Prep is the laborious part of ceviche. Fine dices, uniform knife cuts, lots of squeezing citrus. All very important. A shoddy chop on onions is no major issue when sautéing, but when eating them basically raw, a millimeter or two can make a big difference. And bottled lime juice isn't even close to fresh, so never cut any corners here. The juice is quite literally worth the squeeze. However, once finished, the rest of ceviche making is just mixing things in a bowl and seasoning. Quite easy. Depending on the type of seafood, it can help to marinate it in citrus juice for 15 to 20 minutes before adding the rest of the ingredients. The acid denatures the proteins of the seafood, both firming and tenderizing while giving it that 'cooked' appearance. In this instance, the clams were already cooked and I wanted to keep the scallops crudo, so no marination on this one. The other key step is combining everything in a bowl over ice. Ceviche should be served ice cold, and this set up helps ensure that. You can even find special bowls for serving ceviches, tartares, and other dishes that need to be kept chilled.

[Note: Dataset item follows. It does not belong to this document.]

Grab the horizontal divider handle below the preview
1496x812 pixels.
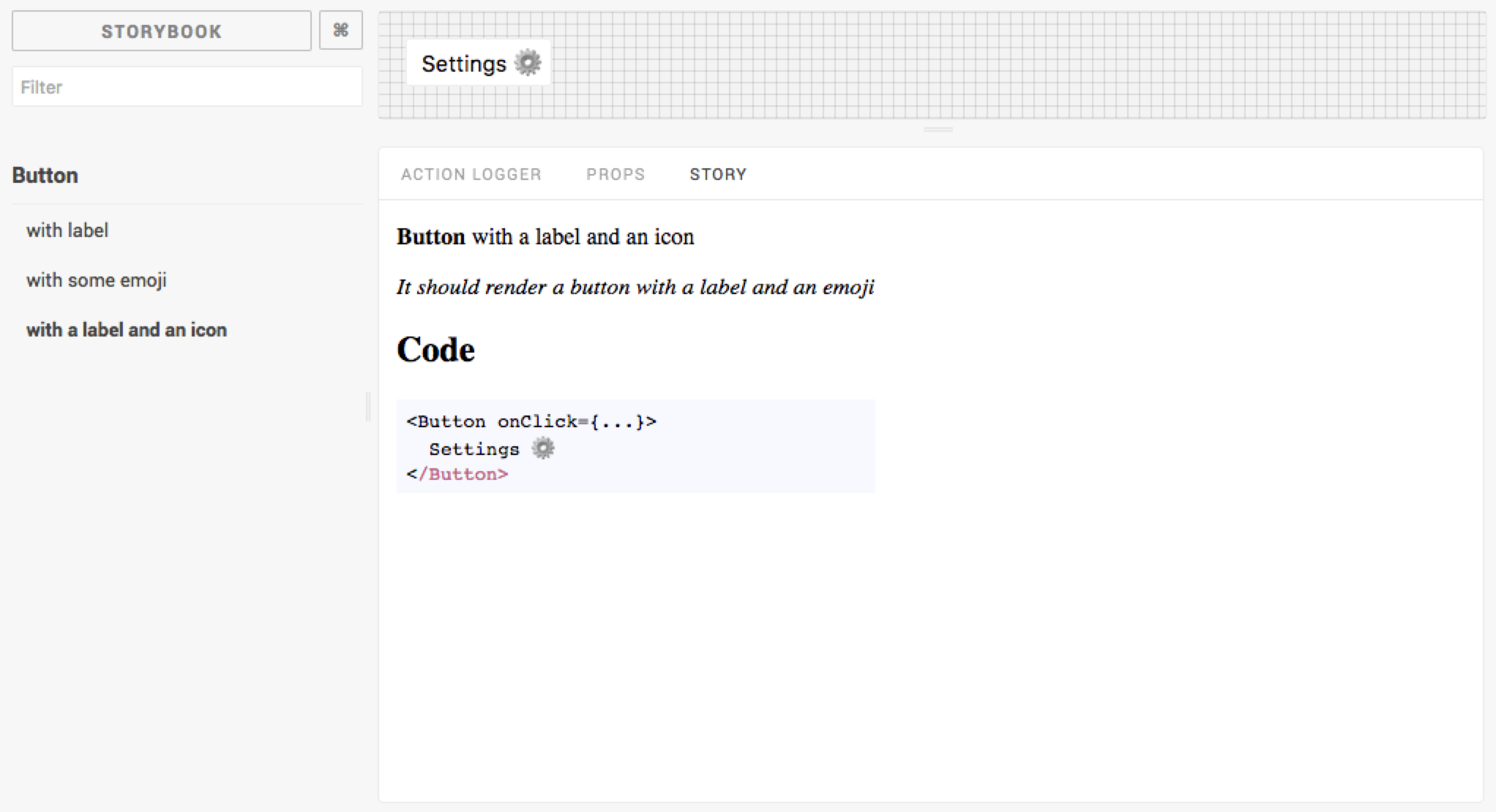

Shallot, fresno, cilantro, sweet corn, peas, clams and scallops all came together in the icy bowl with ample amounts of lime juice and kosher salt to taste, then got plated in a hand thrown bowl a friend gifted to us. I thought of finishing it with some spicy peanuts or pistachios, as you'll occasionally hear of shuckin' both. However, I decided to stay classic and added some canchas. They're basically Peruvian corn nuts and are a standard accompaniment to Andean ceviches. We didn't personally shuck and make them, but they were certainly shucked at some point. Topped off with some green onion, a little more cilantro, and of course the fried oyster, the ceviche was good to go. And it tasted great. Spicy, tart, savory, tangy. Various levels of sweet ranging from the corn and peas' earthy sweetness to the clams and scallops' oceanic. The canchas and oyster provided great textural contrast and saltiness. All spot on with no edits, and a delightful bite on a warm summer's day.
Wish I could say my kids felt the same. Since they were integral in the whole production, they were champs and gave it a try. But I suppose ceviche is more of an acquired taste. I'm not giving up, though. They'll be ceviche fiends just like me at some point. However, I can positively report they're now avid shuckers, and nothing makes me happier than that. I hope y'all enjoy the rest of your summer and get a few chances to have some shuckin' fun!